I think a lot of people here stumble onto this website, read it an move on, get a glimpse of prison life, think"well they put themselves there" and get on with daily life.
Thanks to all of the authors on MB6 for writing your stories; they are truly appreciated 🙂
Anonymous
November 6, 2015 at 7:59 pmYou're right, all of you, Thomas, Steve and Santonio. As a reader I don't always agree with you, there are times I think "stop whining, you put yourself there asshole", other times I think, "wow, I get that", or "hmmm, I never thought about that". I've been laugh out loud amused, sad, angry, but always appreciative of your willingness to put your thoughts, feelings and observations out there. You've changed the way I think about prison certainly but more importantly the people in prison, the circumstances that can bring a person to prison and how as a society we treat each other, I don't mean to imply that I see you as only "prison writers", I see you as writers period. Since this is supposed to be only a comment and not a book, I'll end it here and just say Thank you, I appreciate you and I apologize for not taking the time to let you know how much I enjoy and admire your work.
Anonymous
November 6, 2015 at 6:29 pmThomas, et al, thanks for pointing this out.

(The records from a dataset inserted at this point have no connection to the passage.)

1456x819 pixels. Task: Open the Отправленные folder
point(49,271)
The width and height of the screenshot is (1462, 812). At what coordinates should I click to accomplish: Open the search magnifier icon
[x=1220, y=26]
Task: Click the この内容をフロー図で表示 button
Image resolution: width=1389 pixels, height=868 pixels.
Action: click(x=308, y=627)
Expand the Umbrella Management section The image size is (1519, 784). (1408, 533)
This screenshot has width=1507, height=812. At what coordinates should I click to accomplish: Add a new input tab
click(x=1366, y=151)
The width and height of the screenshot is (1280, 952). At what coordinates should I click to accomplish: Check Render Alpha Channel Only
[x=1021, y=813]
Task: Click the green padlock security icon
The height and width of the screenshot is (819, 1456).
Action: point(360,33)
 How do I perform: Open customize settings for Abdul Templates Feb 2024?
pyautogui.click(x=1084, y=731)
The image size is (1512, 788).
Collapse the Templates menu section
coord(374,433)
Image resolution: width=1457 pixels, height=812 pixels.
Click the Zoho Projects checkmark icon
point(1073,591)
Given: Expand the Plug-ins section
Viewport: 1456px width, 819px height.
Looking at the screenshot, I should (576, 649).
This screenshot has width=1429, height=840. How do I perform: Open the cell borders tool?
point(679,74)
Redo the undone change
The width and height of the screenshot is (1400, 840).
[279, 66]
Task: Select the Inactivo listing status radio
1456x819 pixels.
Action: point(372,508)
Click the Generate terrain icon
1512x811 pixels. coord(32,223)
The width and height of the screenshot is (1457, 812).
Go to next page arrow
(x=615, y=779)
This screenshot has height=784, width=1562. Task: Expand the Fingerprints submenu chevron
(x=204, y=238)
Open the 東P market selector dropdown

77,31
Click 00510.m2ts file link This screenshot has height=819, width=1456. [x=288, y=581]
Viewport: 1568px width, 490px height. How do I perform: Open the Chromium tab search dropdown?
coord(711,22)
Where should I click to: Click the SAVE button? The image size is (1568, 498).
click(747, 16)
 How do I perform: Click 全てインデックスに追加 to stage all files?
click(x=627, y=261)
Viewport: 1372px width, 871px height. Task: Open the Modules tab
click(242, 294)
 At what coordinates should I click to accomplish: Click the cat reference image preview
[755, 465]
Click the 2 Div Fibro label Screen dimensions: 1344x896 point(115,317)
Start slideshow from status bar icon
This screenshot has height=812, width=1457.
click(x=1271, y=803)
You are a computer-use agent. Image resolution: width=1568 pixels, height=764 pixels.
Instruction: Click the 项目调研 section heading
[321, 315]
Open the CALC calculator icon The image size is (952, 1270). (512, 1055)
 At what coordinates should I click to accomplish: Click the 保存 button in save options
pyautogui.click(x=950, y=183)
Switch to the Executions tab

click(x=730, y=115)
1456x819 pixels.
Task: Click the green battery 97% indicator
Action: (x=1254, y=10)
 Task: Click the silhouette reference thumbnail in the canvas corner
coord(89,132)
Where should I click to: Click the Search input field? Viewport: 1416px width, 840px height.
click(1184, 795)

I do enjoy this site, and in fact have it bookmarked for daily reading. But as with other things I read in my daily Internet wanderings, I never comment; I simply digest and move on. It seems obvious that feedback is craved, and I do apologize.
Know that you all have had an impact. Because of this site (and others) I no longer support the death penalty in practice. (Maybe in theory…I'm still working on that part.)
Anyway, thanks for the update today. I am at least going to comment. I may even develop some pen pals.